(Data extract Opens)

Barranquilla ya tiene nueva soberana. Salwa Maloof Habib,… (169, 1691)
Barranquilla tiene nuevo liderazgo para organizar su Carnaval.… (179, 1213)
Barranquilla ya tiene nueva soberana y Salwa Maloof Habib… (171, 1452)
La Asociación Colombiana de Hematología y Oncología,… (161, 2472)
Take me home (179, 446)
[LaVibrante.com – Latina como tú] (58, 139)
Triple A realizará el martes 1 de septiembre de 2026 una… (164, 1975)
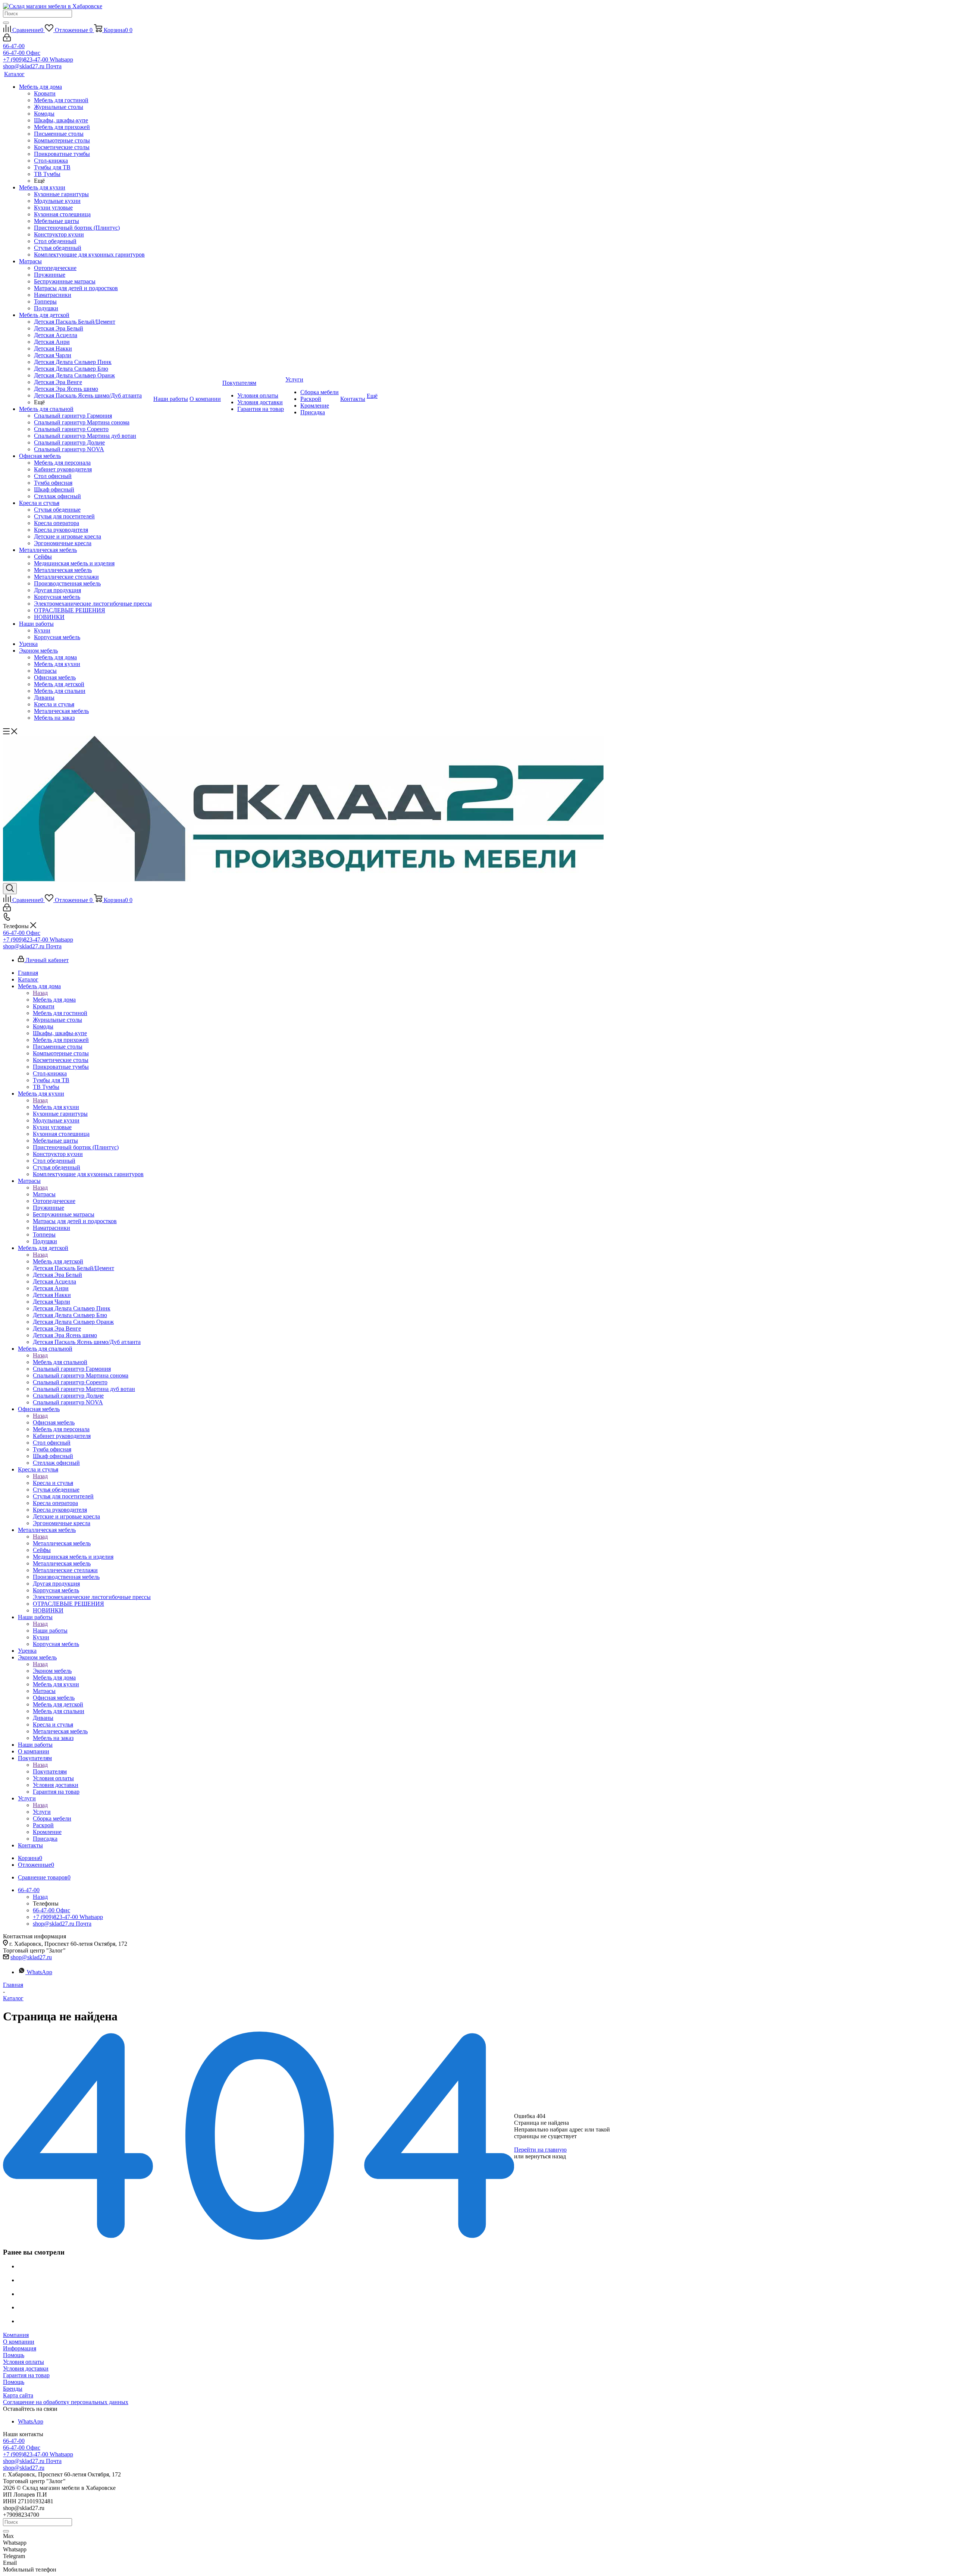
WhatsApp (39, 1972)
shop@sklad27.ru (31, 1957)
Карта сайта (18, 2395)
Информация (19, 2348)
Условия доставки (25, 2368)
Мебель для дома (54, 999)
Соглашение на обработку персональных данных (65, 2402)
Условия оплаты (23, 2362)
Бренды (12, 2388)
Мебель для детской (58, 1261)
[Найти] (6, 23)
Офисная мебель (54, 1422)
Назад (40, 993)
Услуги (42, 1812)
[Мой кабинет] (7, 39)
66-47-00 (14, 46)
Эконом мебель (52, 1671)
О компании (18, 2341)
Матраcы (44, 1194)
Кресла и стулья (53, 1483)
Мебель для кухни (56, 1107)
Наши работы (50, 1630)
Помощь (13, 2355)
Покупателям (50, 1771)
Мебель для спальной (60, 1362)
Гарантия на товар (26, 2375)
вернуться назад (545, 2156)
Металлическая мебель (62, 1543)
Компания (16, 2335)
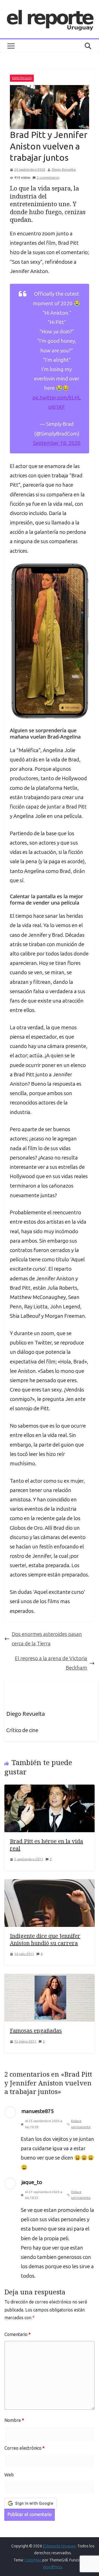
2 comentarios (48, 177)
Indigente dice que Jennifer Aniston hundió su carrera (45, 1939)
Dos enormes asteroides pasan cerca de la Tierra (47, 1639)
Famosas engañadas (36, 2030)
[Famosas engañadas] (49, 1978)
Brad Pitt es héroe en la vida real (46, 1844)
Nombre (14, 2420)
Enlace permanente (80, 2124)
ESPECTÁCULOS (22, 78)
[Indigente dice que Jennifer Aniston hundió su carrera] (49, 1884)
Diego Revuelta (64, 169)
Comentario (17, 2334)
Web (9, 2474)
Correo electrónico (24, 2448)
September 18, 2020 (57, 443)
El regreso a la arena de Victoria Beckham (51, 1663)
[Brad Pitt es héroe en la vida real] (49, 1789)
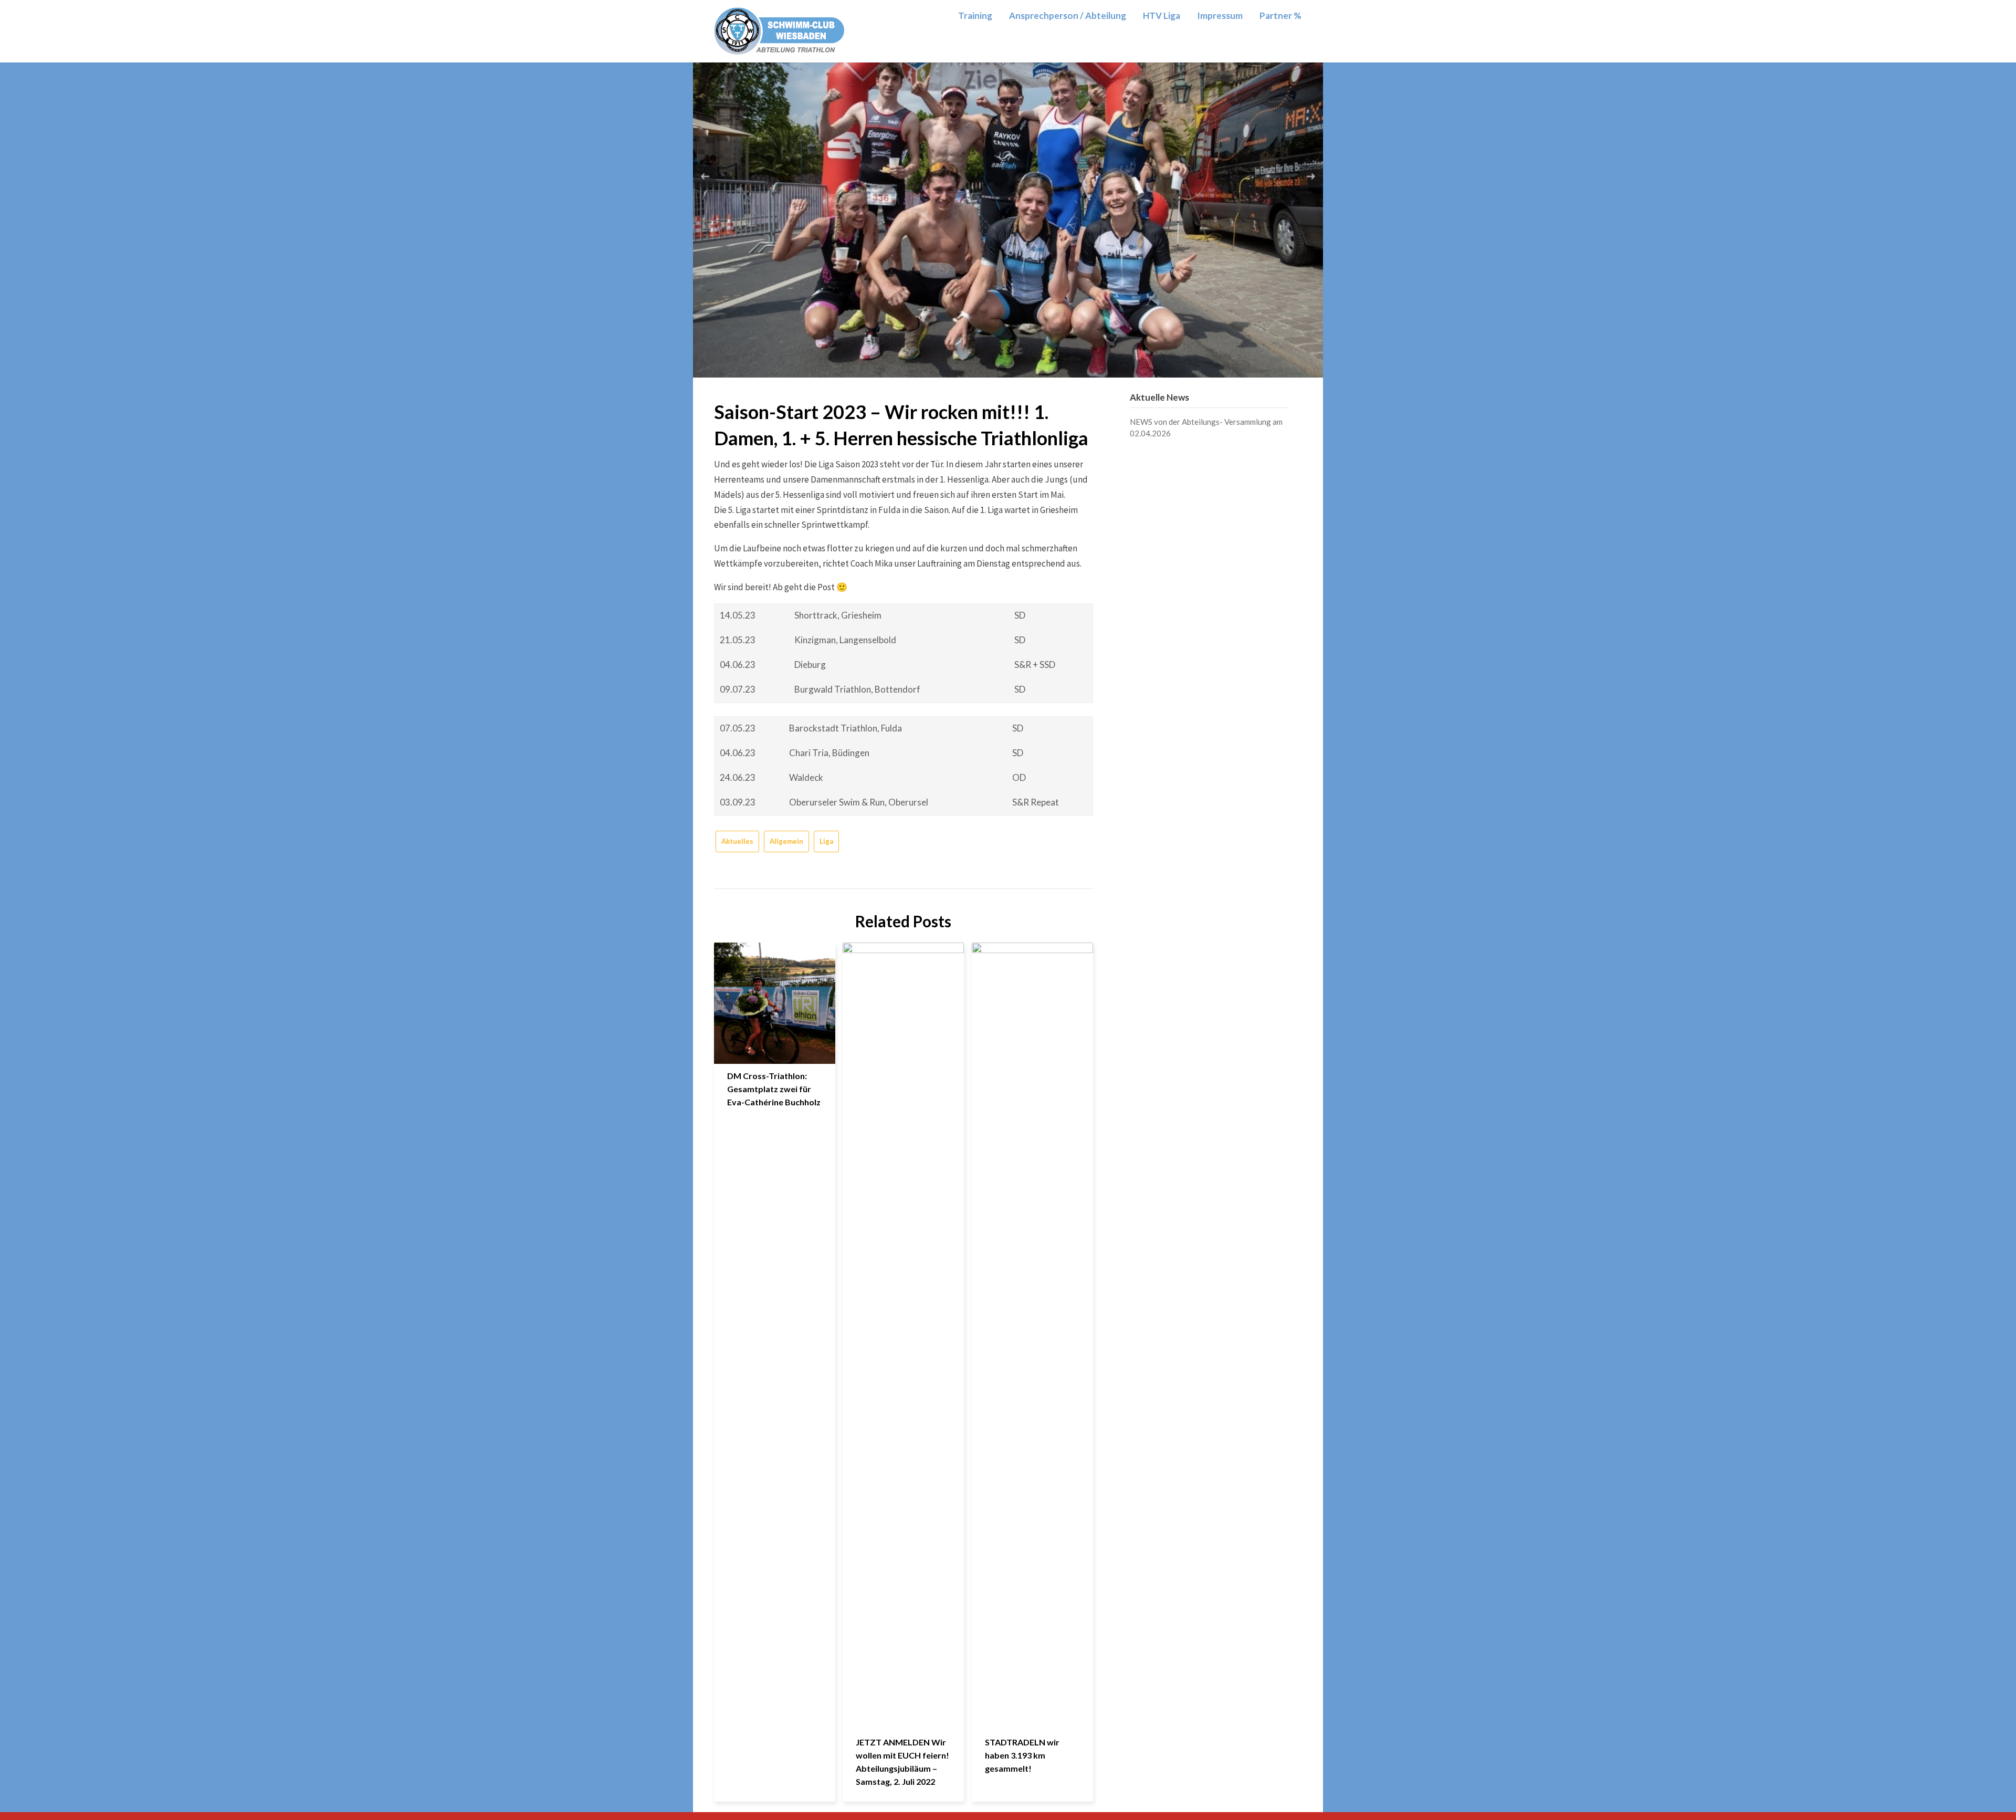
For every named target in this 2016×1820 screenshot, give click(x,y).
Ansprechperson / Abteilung (1067, 15)
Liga (826, 841)
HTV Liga (1161, 15)
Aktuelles (737, 841)
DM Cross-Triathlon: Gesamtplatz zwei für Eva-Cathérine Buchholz (774, 1089)
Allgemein (786, 841)
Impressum (1220, 15)
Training (975, 15)
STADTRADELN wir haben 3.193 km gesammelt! (1022, 1755)
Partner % (1280, 15)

(Data extract Closes)

Given the records above, return exactly the lines starting at the line containing "Услуги (42, 1812)" and ending at the line containing "Мебель для спальной (60, 1362)", including both.

- [Reply]
Услуги (42, 1812)
[Мой кабинет] (7, 39)
66-47-00 (14, 46)
Эконом мебель (52, 1671)
О компании (18, 2341)
Матраcы (44, 1194)
Кресла и стулья (53, 1483)
Мебель для кухни (56, 1107)
Наши работы (50, 1630)
Помощь (13, 2355)
Покупателям (50, 1771)
Мебель для спальной (60, 1362)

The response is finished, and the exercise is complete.